Ransom
Ransom

Reputation: 137

More efficient way of doing multiple joins to the same table and a "case when" in the select

At my organization clients can be enrolled in multiple programs at one time. I have a table with a list of all of the programs a client has been enrolled as unique rows in and the dates they were enrolled in that program.

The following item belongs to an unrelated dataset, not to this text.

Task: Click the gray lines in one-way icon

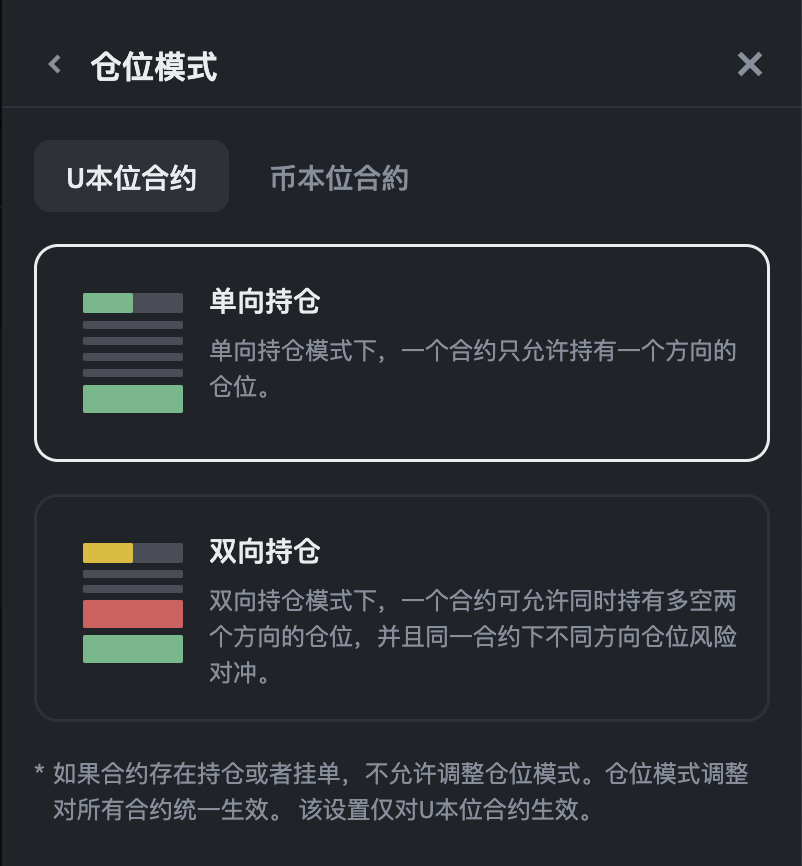Action: pos(133,348)
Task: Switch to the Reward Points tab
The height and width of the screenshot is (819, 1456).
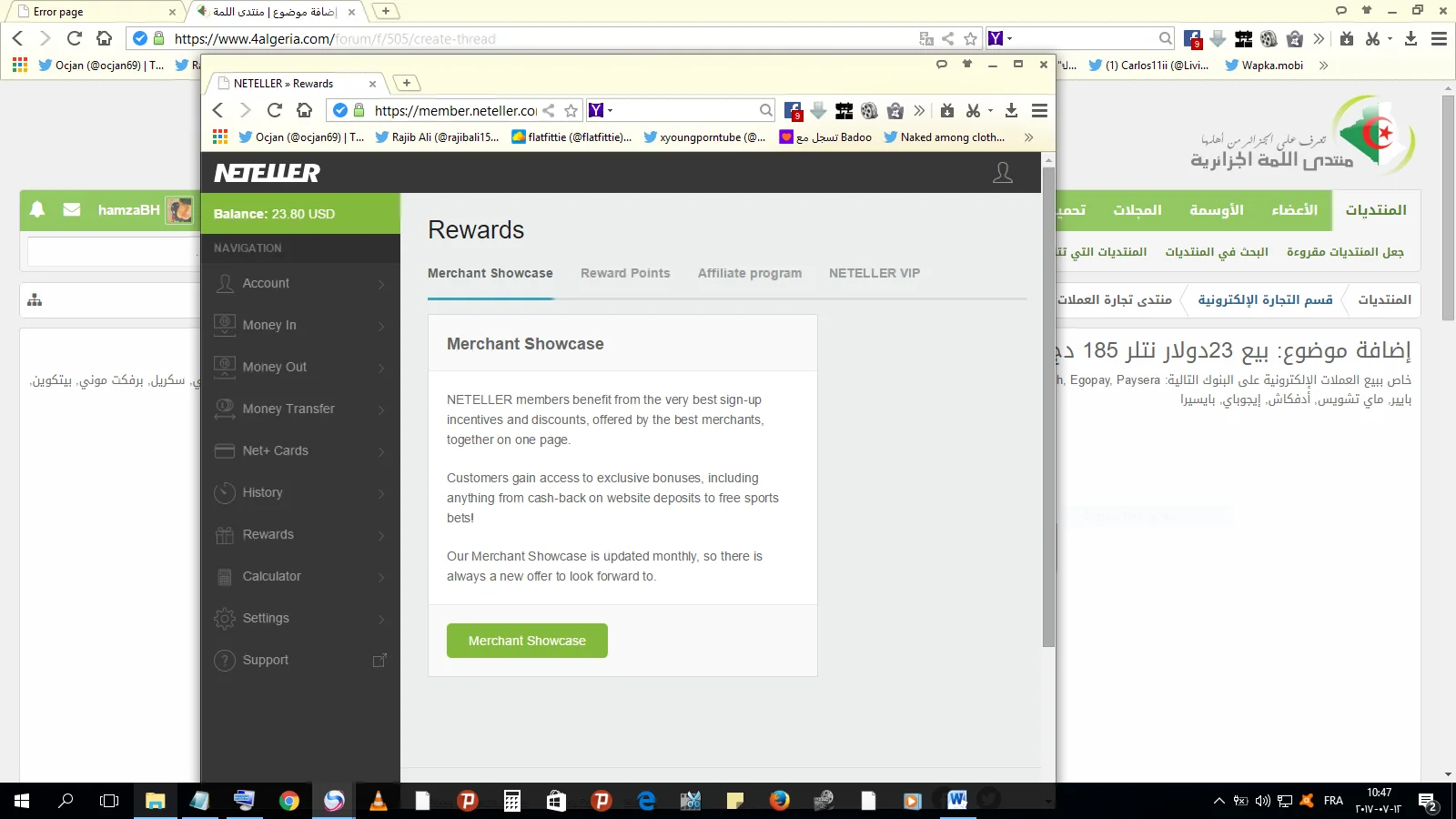Action: click(x=625, y=273)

Using an External join I can take any client name and a date from a table (say a table of tests that the clients have completed) and have it return all of the programs that client was in on that particular date. If a client was in multiple programs on that date it duplicates the data from that table for each program they were in on that date.

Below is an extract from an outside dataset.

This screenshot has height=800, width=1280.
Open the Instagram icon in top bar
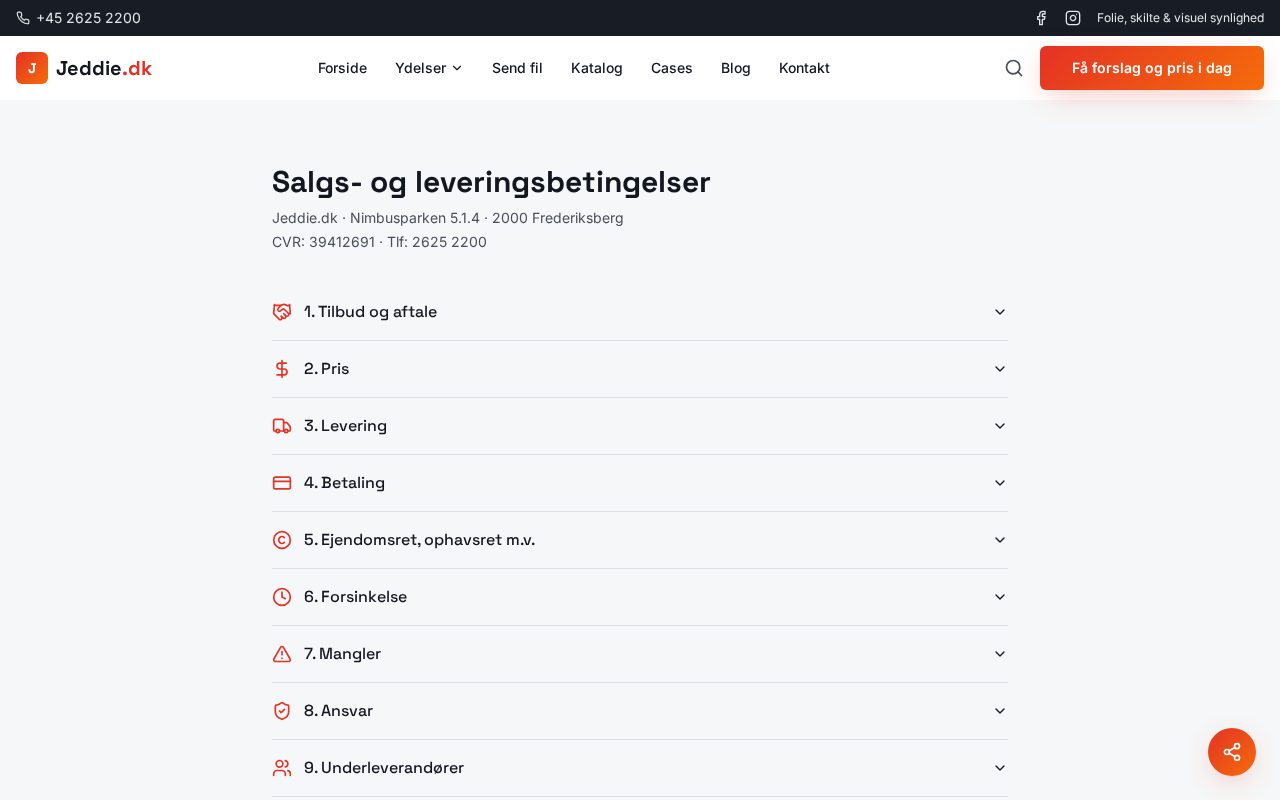click(x=1073, y=18)
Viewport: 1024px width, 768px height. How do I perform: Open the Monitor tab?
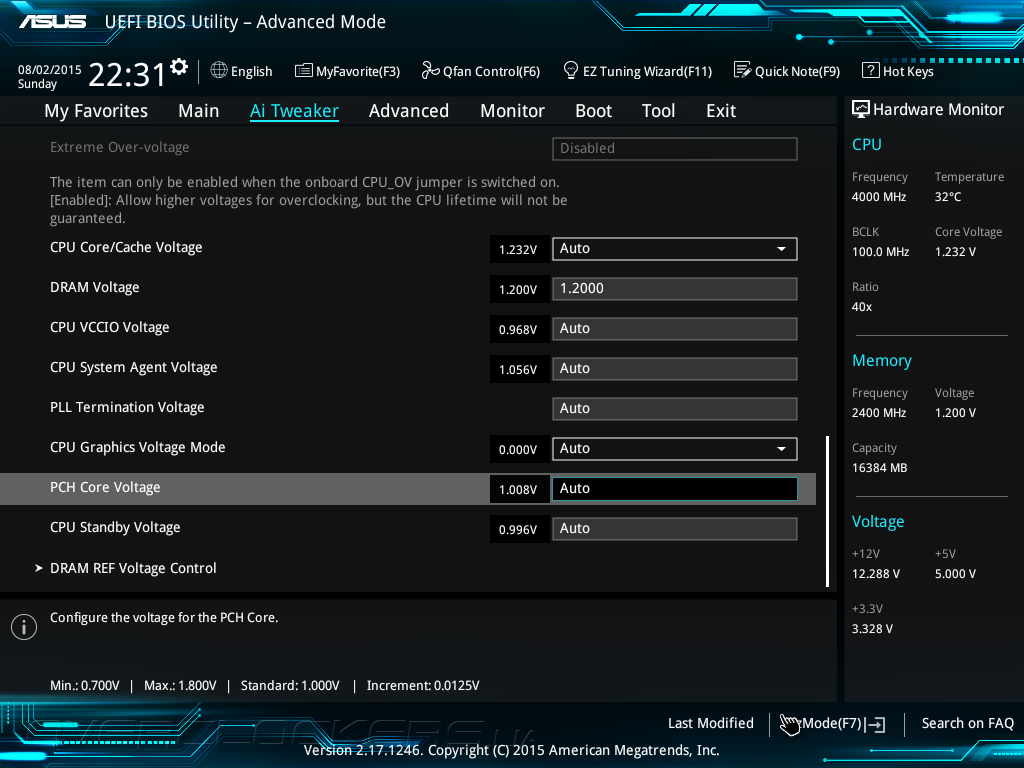pyautogui.click(x=512, y=111)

The problem I have is that I am looking for it to only return one program as their "Primary Program" for each client and date even if they were in multiple programs on that date. I have created a hierarchy for which program should be selected as their primary program and returned.

For Example:

1.)Inpatient

2.)Outpatient Clinical

3.)Outpatient Vocational

4.)Outpatient Recreational

So if a client was enrolled in Outpatient Clinical, Outpatient Vocational, Outpatient Recreational at the same time on that date it would only return "Outpatient Clinical" as the program.

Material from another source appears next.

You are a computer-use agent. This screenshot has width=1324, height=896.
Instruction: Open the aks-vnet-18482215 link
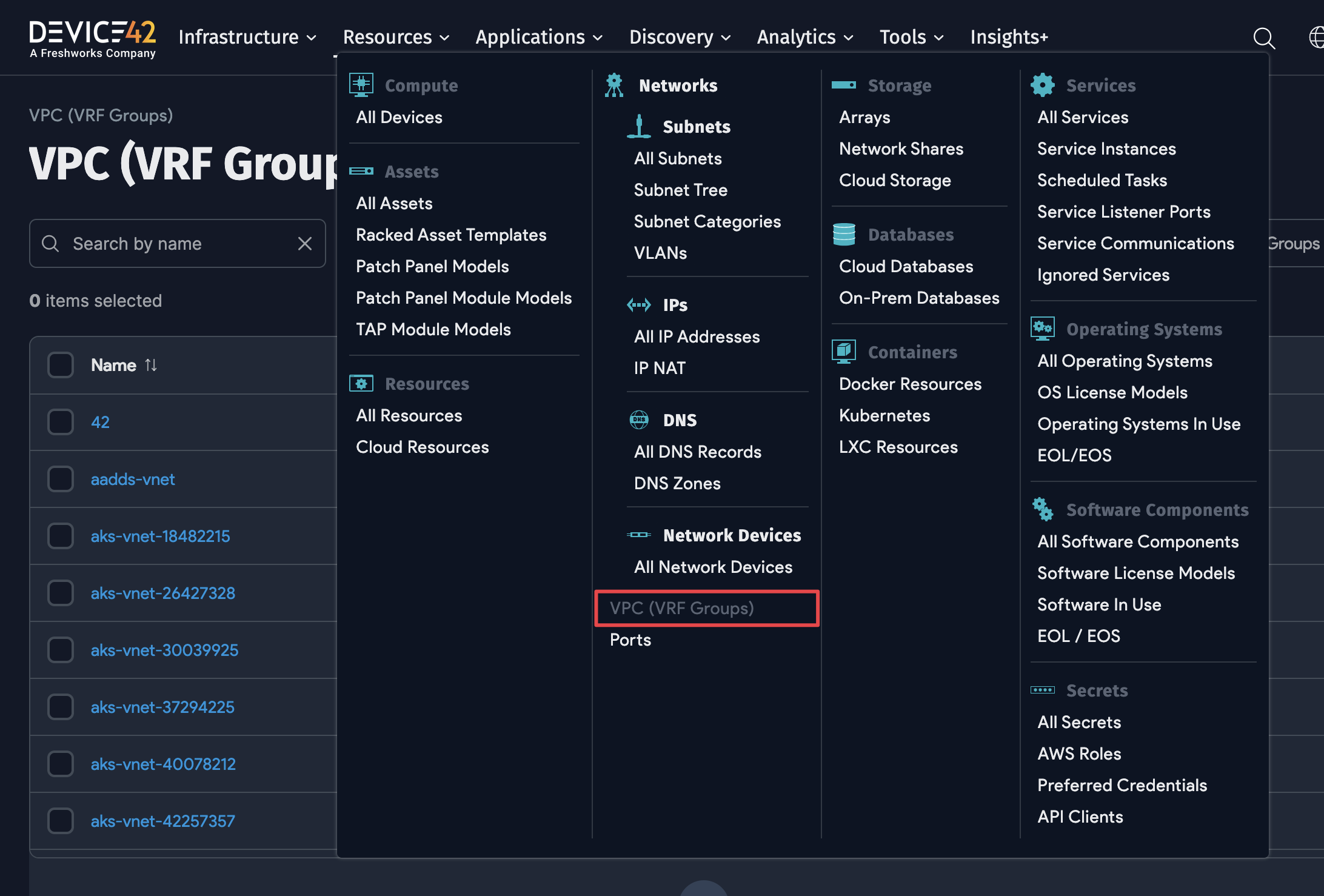tap(160, 536)
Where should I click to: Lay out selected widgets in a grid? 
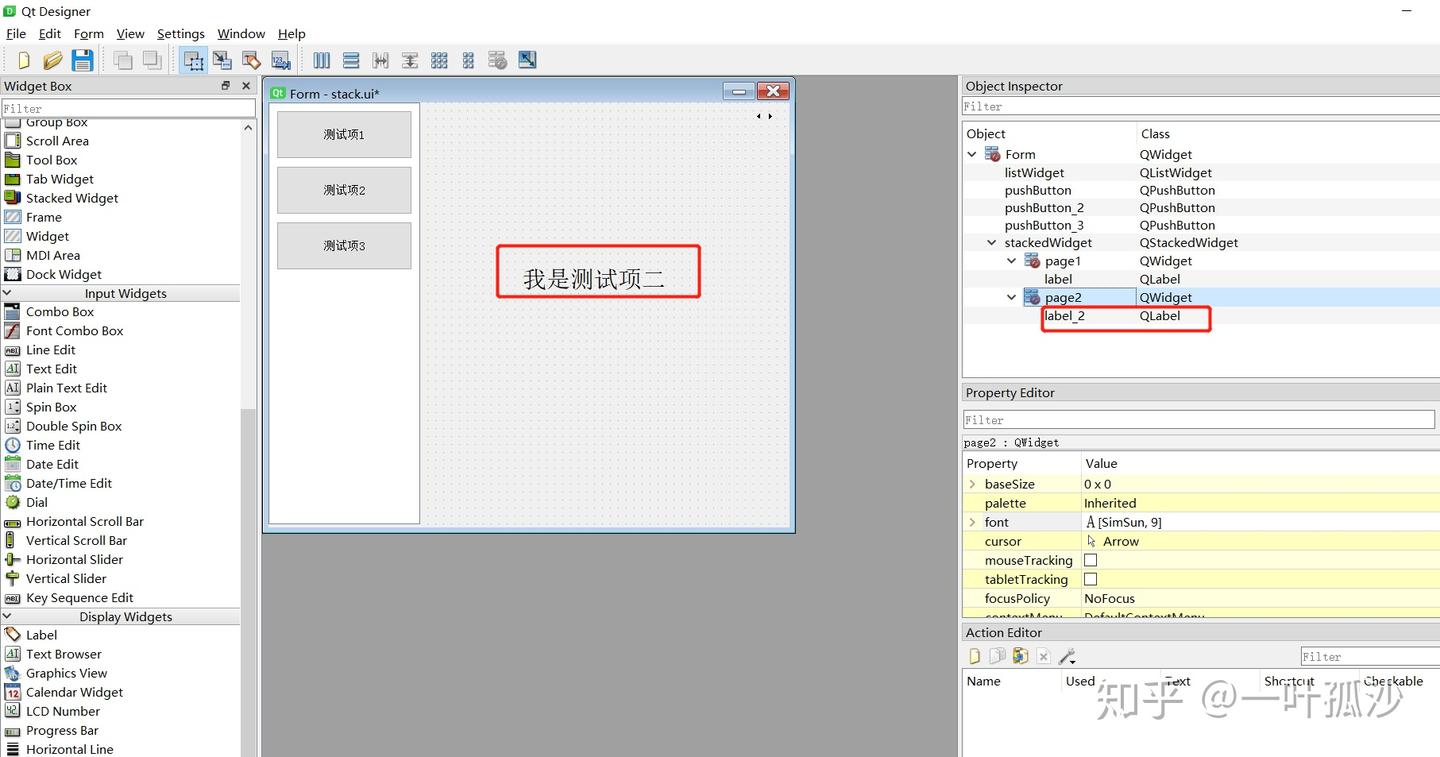coord(439,60)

My way of thinking for doing this would be to join to the table with the previous programs multiple times like this:

FROM dbo.TestTable as TestTable

LEFT OUTER JOIN dbo.PreviousPrograms as PreviousPrograms1
ON TestTable.date = PreviousPrograms1.date AND PreviousPrograms1.type = 'Inpatient'

LEFT OUTER JOIN dbo.PreviousPrograms as PreviousPrograms2
ON TestTable.date = PreviousPrograms2.date AND PreviousPrograms2.type = 'Outpatient Clinical'

LEFT OUTER JOIN dbo.PreviousPrograms as PreviousPrograms3
ON TestTable.date = PreviousPrograms3.date AND PreviousPrograms3.type = 'Outpatient Vocational'

LEFT OUTER JOIN dbo.PreviousPrograms as PreviousPrograms4
ON TestTable.date = PreviousPrograms4.date AND PreviousPrograms4.type = 'Outpatient Recreational'

and then do a condition CASE WHEN in the SELECT statement as such:

SELECT

CASE 
        WHEN PreviousPrograms1.name IS NOT NULL
            THEN PreviousPrograms1.name
        WHEN PreviousPrograms1.name IS NULL AND PreviousPrograms2.name IS NOT NULL
            THEN PreviousPrograms2.name
        WHEN PreviousPrograms1.name IS NULL AND PreviousPrograms2.name IS NULL AND PreviousPrograms3.name IS NOT NULL
            THEN PreviousPrograms3.name
        WHEN PreviousPrograms1.name IS NULL AND PreviousPrograms2.name IS NULL AND PreviousPrograms3.name IS NOT NULL AND PreviousPrograms4.name IS NOT NULL
            THEN PreviousPrograms4.name
        ELSE NULL
        END as PrimaryProgram

The bigger problem is that in my actual table there are a lot more than just four possible programs it could be and the CASE WHEN select statement and the JOINs are already cumbersome enough.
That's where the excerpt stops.